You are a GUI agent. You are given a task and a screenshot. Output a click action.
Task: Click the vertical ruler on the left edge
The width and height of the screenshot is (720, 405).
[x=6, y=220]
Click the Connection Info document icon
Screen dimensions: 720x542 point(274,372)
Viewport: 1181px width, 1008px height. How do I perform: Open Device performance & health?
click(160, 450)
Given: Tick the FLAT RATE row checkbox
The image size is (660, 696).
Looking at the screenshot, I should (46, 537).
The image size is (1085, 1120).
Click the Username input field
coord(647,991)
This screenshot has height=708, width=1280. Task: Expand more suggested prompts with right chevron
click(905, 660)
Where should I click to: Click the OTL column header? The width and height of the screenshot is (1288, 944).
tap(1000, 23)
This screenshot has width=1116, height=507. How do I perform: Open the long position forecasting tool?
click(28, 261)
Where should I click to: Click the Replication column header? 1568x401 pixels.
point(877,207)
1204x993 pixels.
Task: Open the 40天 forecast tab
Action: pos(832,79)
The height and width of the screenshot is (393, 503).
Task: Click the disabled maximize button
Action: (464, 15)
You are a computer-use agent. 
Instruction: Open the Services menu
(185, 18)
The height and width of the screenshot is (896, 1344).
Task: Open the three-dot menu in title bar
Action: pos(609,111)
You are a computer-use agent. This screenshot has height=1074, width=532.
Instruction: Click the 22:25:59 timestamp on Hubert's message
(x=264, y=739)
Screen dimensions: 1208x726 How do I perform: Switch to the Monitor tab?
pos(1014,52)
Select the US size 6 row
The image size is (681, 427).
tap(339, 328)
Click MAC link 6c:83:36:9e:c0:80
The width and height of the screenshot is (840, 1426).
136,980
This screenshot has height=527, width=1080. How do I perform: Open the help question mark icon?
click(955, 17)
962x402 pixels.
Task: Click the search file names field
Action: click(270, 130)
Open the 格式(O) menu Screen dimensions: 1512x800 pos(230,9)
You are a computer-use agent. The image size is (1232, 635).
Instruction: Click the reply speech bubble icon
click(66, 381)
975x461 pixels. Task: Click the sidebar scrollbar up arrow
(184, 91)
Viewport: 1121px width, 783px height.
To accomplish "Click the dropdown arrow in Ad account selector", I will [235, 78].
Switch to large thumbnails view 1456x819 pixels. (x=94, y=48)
+ + +
*Task*. Pull every line containing "computer" out of the material and copy it.

*Result below*.
You are a computer-use agent. 
You are a computer-use agent. This screenshot has height=1074, width=532.
You are a computer-use agent. The image size is (1232, 635).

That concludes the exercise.